In Chapter 3, Christopher A. Hartwell continues by examining the economic effects of secondary sanctions for third countries and third-country operators. Relying on economic theory and the scarce empirical evidence available (especially regarding secondary sanctions against Cuba and Iran), he argues that secondary sanctions are likely to amplify the effect of (primary) sanctions. He cautions, however, that these effects will depend on the particular firm, the overall trading relationship between the third party and the sanctioned party, and the relationship between the firm and the sanctioning country.

In Chapter 4, Martin Vogt, for his part, focuses on the specific impact of secondary sanctions on international financial institutions (globally active commercial banks) and their compliance officers. He explains how secondary sanctions regulations are operationally implemented in international financial institutions and identify practical challenges arising from the extraterritorial nature of secondary sanctions and the demands of blocking regulations.
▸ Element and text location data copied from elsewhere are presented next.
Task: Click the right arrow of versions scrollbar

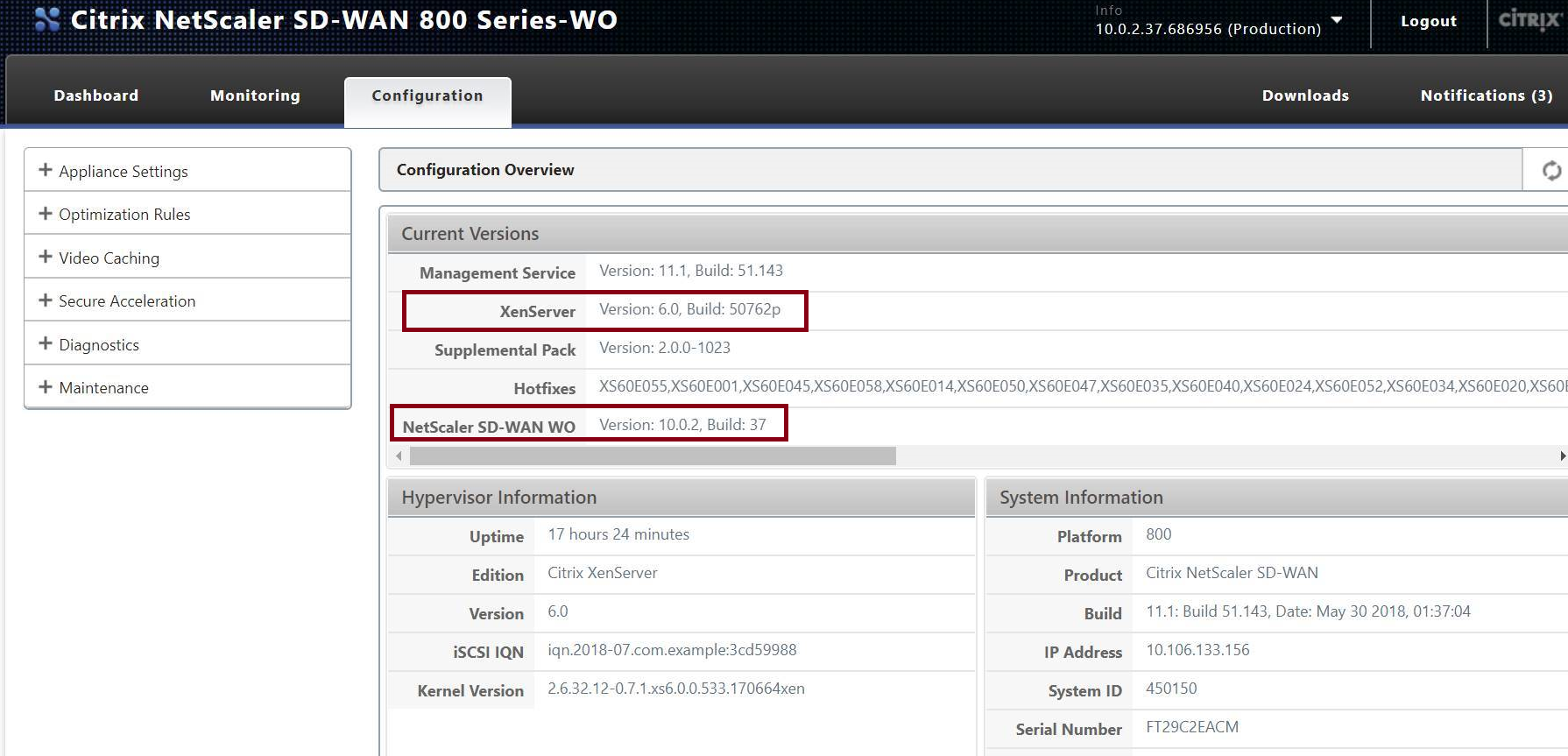Action: click(1563, 456)
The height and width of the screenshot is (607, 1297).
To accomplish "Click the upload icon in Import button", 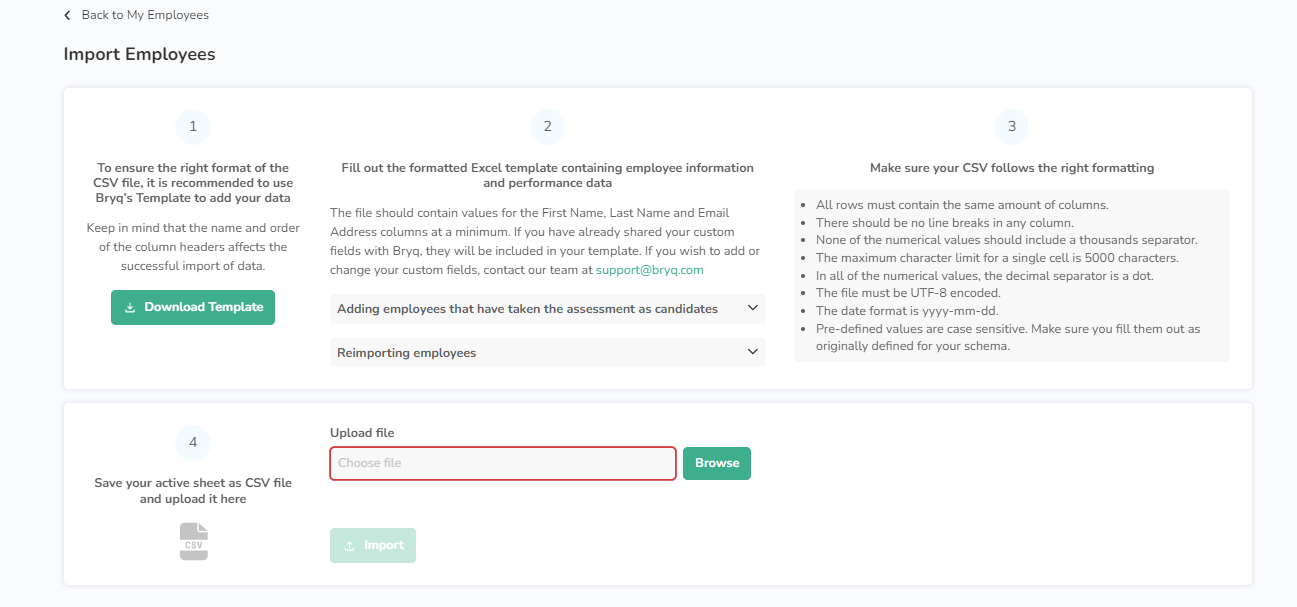I will point(349,546).
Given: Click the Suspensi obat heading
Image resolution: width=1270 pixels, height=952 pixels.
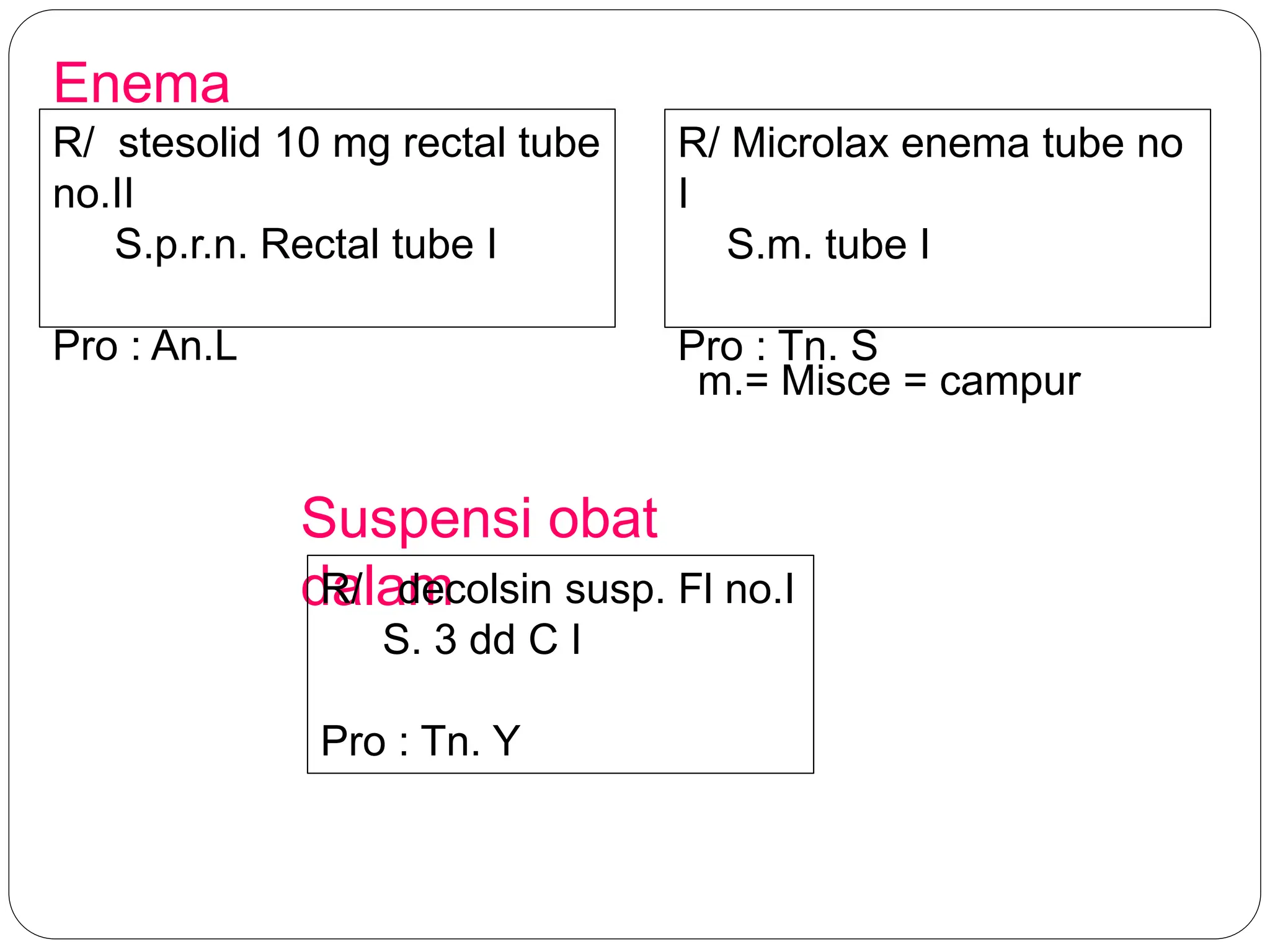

He observes that, ultimately, the threat of (US) secondary sanctions plays only a limited role in European financial institutions’ sanctions compliance, as US and EU sanctions regulations tend to be aligned with each other (as in the case of the sanctions against Russia).

In Chapter 5, Clara Portela reflects on secondary sanctions from a political science perspective. Focusing on the EU, she observes that US secondary sanctions pose a major challenge to European foreign policy. She reflects on the difficulties which the EU faces in countering the adverse effects of such sanctions, while exploring the prospects of EU tools aimed at resisting secondary sanctions (such as the EU Blocking Statute and the Anti-Coercion Instrument).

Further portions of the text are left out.